Representasi visual fokus pada pengetahuan dan ijtihad dalam aqidah.
Syaikh Dr. Yusuf al-Qaradawi merupakan salah satu pemikir Islam kontemporer paling berpengaruh di abad ke-20 dan awal abad ke-21. Pemikirannya yang luas mencakup berbagai disiplin ilmu, namun fondasi utama dari seluruh diskursusnya terletak pada **aqidah** (teologi atau keyakinan Islam). Aqidah versi al-Qaradawi bukanlah sekadar seperangkat dogma yang kaku, melainkan sebuah sistem keyakinan yang hidup, dinamis, dan memiliki implikasi praktis yang mendalam terhadap kehidupan individu maupun masyarakat.
Bagi al-Qaradawi, aqidah tidak boleh dipisahkan dari realitas sosial, ekonomi, dan politik umat. Ia menolak pandangan yang membatasi iman hanya pada dimensi spiritual internal semata.

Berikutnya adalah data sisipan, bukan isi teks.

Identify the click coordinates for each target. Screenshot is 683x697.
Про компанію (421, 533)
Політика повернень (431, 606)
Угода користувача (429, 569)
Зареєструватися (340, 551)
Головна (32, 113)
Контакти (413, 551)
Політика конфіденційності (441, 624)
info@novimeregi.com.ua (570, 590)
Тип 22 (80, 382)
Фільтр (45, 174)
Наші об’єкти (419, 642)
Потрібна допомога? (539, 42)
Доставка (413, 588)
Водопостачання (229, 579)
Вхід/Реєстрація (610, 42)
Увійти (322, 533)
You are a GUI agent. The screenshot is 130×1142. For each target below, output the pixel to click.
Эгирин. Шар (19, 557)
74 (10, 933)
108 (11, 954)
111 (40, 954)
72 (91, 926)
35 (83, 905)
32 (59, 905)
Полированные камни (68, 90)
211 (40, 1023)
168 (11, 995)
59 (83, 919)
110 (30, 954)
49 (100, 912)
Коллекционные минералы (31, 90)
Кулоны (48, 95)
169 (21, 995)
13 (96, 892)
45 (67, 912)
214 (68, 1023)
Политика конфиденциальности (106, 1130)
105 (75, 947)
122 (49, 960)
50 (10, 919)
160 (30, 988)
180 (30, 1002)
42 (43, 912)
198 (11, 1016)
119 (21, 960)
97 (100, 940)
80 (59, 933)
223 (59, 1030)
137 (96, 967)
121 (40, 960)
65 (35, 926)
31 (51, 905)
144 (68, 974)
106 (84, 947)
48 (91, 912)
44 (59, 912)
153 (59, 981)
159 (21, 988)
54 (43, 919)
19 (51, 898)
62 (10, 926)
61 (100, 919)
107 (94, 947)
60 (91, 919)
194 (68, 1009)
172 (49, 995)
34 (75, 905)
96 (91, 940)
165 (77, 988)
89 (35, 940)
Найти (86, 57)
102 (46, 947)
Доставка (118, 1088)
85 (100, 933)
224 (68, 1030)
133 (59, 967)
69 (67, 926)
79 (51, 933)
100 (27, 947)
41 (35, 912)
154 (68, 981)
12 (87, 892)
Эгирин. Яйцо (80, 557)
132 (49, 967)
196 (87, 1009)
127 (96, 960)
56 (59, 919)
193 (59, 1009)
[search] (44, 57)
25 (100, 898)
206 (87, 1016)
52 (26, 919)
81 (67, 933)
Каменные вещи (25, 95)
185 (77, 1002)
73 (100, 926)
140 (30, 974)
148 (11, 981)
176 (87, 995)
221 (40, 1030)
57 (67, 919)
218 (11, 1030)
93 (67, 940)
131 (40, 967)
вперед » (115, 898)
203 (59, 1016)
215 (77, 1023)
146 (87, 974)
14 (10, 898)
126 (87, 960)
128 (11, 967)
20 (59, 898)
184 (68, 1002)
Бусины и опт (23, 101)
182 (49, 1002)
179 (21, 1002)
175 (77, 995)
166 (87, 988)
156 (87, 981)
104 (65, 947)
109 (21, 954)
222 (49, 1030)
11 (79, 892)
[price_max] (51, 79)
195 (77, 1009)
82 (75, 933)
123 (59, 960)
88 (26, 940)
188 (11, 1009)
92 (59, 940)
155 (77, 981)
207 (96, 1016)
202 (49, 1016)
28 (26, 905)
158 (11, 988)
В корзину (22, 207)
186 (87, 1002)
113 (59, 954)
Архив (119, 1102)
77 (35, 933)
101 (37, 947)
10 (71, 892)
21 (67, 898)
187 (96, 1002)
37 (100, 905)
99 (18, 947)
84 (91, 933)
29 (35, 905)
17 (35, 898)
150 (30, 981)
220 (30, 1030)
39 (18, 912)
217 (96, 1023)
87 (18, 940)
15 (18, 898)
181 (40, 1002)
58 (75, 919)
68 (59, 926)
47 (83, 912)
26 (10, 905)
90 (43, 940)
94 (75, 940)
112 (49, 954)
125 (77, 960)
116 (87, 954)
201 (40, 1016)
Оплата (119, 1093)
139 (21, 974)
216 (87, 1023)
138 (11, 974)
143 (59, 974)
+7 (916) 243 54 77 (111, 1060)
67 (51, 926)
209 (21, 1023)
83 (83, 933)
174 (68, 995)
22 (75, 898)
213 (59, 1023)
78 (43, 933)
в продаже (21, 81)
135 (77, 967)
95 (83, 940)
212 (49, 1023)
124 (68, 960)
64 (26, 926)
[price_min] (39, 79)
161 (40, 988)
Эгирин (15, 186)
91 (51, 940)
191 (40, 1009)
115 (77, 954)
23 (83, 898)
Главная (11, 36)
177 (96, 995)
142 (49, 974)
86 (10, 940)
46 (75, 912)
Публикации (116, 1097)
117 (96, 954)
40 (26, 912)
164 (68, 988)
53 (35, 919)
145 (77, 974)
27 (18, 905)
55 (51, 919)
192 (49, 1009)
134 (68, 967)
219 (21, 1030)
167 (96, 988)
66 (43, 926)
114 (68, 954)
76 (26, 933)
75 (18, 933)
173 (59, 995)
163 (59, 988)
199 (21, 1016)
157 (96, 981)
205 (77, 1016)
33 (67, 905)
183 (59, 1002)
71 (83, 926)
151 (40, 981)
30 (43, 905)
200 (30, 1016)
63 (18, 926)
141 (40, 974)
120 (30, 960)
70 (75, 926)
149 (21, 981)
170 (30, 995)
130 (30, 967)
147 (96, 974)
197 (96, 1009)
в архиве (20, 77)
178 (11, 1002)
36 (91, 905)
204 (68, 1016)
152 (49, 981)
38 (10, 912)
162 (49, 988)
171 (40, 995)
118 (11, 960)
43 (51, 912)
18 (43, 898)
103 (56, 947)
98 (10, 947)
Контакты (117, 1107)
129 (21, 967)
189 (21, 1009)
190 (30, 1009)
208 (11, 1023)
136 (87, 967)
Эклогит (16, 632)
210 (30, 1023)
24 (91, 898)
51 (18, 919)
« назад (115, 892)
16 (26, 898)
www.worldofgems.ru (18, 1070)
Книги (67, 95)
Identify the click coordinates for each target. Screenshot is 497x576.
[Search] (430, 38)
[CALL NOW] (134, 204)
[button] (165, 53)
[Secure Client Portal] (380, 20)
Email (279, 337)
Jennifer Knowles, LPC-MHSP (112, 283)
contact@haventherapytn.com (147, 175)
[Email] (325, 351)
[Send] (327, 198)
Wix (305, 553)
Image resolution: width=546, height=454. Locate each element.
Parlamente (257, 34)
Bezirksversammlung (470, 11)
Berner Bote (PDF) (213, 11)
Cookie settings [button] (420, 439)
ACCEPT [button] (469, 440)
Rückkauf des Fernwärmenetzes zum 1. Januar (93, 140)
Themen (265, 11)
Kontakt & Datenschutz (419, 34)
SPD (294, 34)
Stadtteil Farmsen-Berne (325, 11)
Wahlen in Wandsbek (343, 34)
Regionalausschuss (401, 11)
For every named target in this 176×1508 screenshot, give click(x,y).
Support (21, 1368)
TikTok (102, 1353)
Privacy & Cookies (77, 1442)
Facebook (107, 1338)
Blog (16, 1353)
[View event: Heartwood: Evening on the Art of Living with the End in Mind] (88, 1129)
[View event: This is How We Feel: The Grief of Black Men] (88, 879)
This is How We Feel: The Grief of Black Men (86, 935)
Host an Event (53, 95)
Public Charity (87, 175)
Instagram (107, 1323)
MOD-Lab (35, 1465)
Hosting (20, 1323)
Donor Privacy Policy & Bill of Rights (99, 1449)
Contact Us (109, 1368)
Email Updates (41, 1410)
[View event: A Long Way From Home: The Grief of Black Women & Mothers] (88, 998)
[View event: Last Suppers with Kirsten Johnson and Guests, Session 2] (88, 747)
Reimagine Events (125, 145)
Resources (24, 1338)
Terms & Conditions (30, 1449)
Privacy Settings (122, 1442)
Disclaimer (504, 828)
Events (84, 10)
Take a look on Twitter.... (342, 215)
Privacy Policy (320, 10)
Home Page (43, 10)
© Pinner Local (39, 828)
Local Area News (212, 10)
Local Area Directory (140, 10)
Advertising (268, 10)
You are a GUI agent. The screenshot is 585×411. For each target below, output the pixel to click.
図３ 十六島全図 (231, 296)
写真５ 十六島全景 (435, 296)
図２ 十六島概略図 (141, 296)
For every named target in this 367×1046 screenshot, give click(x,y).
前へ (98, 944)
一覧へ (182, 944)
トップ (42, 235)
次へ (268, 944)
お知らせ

Sebaliknya, aqidah harus berfungsi sebagai mesin penggerak (motor) yang mendorong seorang Muslim untuk berjuang menegakkan keadilan ('adl) dan mencegah kemungkaran (munkar) di muka bumi. Inilah yang sering disebut sebagai dimensi aksiologis atau aksiologi aqidah.
Aqidah yang benar, menurut pemikir asal Mesir ini, berakar kuat pada sumber-sumber otentik: Al-Qur'an dan Sunnah Rasulullah ﷺ. Ia menekankan pentingnya pemahaman yang wasatiyah (moderat) dan menjauhi ekstremitas, baik dari golongan yang terlalu textualis (literalistik kaku) maupun golongan yang terlalu rasionalis hingga mengabaikan teks. Pemahaman ini mengarah pada penolakan terhadap segala bentuk taklid buta (taqlid) dan mendorong umat untuk kembali pada proses ijtihad yang bertanggung jawab.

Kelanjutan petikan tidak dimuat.